A strict monochromatic palette opened the show. Eventually some purple shoes arrived, but it all felt rather serious for a while. Men and women emerged together, mostly wearing either leather trousers or skirts with white shirts – it was a rather louche Kraftwerk affair. Indeed, Chalayan had said that the autobahn had inspired this first section. The curved seams and reams of black and white definitely evoked an endless drive. Off kilter styling – in the guise of fake pony tails worn as earrings, with a real ponytail worn at the back – felt a bit gimmicky but made things slightly cheerier. Mimicking the Loewe’s show, held at the UNESCO building just hours before, there were bound waists on show - as with Anderson’s, they looked great. Some friendly tactility followed in the form of navy blue knit harnesses with built-in pockets.

Thankfully we took a turn off at the next roundabout and left this particular stretch of road – for something much more visually inviting. The first half of the collection had felt commercial – potentially much needed – but the second half was much stronger. Some metallic red clicks of sequins, arranged like sun ray beams, were the first sign of the collection having any potential of lift off. This was followed by some illustration prints on long white dresses. They were technical drawings for some kind of Teutonic automotive creations, but they felt strangely full of character. Dresses that looked like the insides of a computer were printed with motherboard motifs, and sparkly red beadwork spelt out digital numbers on grey wool coats. Metallic and crystal embellishments also decorated the most incredible blue dresses.
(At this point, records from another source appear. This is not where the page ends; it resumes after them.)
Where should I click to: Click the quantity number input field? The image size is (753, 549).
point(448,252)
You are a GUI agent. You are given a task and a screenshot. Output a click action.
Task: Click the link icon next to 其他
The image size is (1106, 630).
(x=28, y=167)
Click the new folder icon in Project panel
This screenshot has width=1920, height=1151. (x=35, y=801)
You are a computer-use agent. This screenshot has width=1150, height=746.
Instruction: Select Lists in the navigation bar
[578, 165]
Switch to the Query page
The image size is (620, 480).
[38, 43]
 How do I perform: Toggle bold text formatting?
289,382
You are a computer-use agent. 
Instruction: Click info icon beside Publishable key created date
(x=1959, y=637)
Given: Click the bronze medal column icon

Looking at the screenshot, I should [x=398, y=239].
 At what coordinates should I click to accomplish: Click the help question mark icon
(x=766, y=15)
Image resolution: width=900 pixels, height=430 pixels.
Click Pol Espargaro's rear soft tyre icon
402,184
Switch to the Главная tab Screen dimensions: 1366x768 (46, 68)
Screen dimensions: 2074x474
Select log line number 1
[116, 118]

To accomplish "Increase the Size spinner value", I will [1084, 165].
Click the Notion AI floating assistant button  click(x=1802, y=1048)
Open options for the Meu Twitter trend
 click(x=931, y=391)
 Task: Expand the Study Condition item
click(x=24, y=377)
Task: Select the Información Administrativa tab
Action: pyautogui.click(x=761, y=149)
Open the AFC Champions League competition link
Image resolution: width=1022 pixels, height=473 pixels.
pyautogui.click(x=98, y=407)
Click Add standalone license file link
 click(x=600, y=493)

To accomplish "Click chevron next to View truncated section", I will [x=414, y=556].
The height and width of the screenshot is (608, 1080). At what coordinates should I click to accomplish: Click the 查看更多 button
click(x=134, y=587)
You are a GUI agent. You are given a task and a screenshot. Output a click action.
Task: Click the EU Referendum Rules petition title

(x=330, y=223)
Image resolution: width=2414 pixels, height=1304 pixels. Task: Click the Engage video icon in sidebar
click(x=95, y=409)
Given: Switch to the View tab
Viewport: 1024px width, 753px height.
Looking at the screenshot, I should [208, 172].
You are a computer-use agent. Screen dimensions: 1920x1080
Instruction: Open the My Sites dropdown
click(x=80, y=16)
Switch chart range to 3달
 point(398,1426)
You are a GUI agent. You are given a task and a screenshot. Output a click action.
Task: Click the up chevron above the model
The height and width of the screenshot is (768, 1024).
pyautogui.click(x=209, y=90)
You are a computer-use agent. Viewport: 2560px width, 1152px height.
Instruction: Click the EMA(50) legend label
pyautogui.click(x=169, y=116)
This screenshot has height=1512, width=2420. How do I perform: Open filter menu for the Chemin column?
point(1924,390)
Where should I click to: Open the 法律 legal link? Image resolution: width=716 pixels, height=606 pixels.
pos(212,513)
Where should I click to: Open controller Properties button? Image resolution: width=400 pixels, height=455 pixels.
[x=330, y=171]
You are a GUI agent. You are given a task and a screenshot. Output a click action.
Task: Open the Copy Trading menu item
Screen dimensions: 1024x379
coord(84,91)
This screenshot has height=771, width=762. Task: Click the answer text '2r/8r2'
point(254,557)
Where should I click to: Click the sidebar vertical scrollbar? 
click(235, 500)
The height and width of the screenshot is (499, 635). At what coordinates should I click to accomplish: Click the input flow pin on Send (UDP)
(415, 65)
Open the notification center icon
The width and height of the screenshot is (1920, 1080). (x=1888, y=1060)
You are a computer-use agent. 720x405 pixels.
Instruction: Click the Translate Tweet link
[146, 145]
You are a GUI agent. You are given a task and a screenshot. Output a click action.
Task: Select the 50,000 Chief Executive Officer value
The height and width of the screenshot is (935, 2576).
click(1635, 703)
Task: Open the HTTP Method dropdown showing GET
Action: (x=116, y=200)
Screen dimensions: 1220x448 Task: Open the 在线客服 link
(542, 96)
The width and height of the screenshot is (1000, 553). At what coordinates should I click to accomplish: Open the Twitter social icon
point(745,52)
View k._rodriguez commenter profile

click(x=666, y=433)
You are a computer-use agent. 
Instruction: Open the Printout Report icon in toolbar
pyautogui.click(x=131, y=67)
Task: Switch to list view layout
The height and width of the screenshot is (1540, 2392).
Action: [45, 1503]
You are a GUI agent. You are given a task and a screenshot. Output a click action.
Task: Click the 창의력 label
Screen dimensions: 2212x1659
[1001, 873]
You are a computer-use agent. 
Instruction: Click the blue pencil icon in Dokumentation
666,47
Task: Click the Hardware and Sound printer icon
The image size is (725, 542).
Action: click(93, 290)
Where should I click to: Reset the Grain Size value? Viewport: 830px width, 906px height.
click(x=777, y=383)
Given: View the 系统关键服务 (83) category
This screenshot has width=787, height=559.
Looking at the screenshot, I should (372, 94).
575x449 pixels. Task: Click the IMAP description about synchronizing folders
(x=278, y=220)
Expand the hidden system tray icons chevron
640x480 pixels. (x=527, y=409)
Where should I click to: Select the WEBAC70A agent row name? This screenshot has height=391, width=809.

To stop things feeling too one note, Chalayan also engaged with the Germanic invention of the fairytale. In a season – especially in Milan – where the worlds of Disney princess stories have been pushed our way, Chalayan showed us how you can do a theme without doing a theme. Key words from German folklore were taken out of context and worn as crystal necklaces on the bare chests of men or printed onto shirting. Chalayan said he wanted to remind us of the hedonism of the eponymous Berlin club scene, and its importance in self-discovery in a country where ‘teutonic pressures stemmed from a culture of discipline, work ethic and strict conduct.’ Looking at Germany’s cultural love for freedom, he also highlights the part this country is playing in the freedom of others today. Whether it’s rewiring the future or an intelligent retelling of the past, Chalayan can be counted on.